The episodic plan of In the Sixties allows for more latitude (and less readerly lassitude) than The Beat Hotel. Here again are not only Ginsberg, Burroughs and McCartney… but also (and this is crucial) many of the “minor” players too: managers, supporters and patrons, paradigmatic dandies and pushy dealers.

Here is Robert Fraser, with a briefcase of Class As, and a cosmopolitan ease only old money can buy; here is Charles Bukowski, balls out, leonine, chugging… but so shy he can only record his own voice alone, bottle to hand; here is Harry Smith – the magus of the Chelsea Hotel – a genuine modern alchemist turning rich suckers’ handouts into deliriously kabbalistic art; here are Patti Smith and Robert Mapplethorpe, an ambisexual Huck and Tom, intertwined, pierced, pungent; here is Alexander Trocchi, whose shoplifting seems to have put nine out of 10 independent London bookshops out of business.

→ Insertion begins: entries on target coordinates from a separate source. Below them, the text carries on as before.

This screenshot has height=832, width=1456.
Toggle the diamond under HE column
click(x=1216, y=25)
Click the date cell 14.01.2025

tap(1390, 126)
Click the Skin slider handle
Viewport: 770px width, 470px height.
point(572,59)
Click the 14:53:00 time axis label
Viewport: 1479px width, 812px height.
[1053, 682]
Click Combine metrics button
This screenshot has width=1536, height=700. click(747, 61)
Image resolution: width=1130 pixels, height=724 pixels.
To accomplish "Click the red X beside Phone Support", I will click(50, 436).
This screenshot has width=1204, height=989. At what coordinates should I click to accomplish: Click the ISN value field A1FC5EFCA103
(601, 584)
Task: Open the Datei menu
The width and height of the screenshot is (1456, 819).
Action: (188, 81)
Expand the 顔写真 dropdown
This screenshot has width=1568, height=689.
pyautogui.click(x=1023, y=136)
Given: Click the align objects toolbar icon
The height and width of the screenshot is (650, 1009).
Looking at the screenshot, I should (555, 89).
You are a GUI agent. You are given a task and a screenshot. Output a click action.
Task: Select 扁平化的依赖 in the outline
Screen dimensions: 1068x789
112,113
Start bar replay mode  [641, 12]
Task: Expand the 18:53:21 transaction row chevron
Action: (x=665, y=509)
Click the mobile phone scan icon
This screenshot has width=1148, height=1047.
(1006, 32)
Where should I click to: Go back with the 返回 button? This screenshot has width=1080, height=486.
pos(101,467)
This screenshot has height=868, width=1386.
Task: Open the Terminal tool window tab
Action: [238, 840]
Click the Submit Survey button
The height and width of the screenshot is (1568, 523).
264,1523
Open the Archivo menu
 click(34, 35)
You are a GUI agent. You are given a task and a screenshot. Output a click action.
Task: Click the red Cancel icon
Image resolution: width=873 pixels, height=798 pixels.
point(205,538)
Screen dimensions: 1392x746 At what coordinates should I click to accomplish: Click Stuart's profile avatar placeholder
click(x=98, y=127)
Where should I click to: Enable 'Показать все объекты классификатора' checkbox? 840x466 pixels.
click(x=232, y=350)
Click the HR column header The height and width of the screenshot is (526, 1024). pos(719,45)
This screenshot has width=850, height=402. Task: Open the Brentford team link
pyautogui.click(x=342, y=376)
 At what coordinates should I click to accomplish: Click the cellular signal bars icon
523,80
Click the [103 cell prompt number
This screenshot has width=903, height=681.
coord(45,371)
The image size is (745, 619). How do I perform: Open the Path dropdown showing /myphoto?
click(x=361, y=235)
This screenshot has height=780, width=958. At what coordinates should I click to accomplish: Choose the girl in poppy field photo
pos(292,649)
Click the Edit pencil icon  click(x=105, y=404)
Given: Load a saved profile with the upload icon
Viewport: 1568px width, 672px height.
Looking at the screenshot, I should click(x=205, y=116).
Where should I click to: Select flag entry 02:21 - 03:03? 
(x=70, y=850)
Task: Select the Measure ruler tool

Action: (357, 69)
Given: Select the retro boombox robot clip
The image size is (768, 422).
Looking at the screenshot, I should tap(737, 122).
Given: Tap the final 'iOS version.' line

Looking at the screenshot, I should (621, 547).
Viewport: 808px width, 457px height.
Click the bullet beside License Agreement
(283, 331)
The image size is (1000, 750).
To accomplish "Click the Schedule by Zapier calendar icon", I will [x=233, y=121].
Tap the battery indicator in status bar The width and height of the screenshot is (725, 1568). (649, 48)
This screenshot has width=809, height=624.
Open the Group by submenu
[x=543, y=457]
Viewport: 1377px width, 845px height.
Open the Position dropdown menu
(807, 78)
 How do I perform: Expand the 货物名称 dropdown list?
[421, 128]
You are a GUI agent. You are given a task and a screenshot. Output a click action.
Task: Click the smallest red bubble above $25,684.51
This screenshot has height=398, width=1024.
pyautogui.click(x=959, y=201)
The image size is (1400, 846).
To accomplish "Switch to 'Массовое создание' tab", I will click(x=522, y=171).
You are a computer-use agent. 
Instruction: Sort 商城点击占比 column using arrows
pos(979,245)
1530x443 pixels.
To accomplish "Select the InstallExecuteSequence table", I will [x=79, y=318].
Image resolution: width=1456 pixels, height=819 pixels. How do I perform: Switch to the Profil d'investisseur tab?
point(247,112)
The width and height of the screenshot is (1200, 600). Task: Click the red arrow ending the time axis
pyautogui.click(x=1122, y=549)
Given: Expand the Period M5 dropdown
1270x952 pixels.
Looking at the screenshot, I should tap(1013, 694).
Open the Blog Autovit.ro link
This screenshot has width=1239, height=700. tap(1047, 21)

With such a varied cast, the reader isn’t so likely to become weary, and start asking impertinent questions about the actual work. It’s easy to argue of someone like Ginsberg that his importance was far more sociocultural than textual (that is, more people know about his good works than have ever read his printed work) and such figures are made for this diary approach. If Miles’s temporally circumscribed structure also fails to address the central questions, such as “where did it all go wrong?”, it’s also hard to entirely rebuff someone who so obviously loves the printed word. But you do wonder if there isn’t an In the Seventies to be written, in which Miles faces up to the sadder, later trajectory in which “his” beautiful cast go mad, drown in methadone, commit wretched “ideological” murders (Michael X); or wave goodbye to Berio and Cage and concrete poetry and give us – oh, the horror – the Frog Chorus and “Mull of Kintyre”.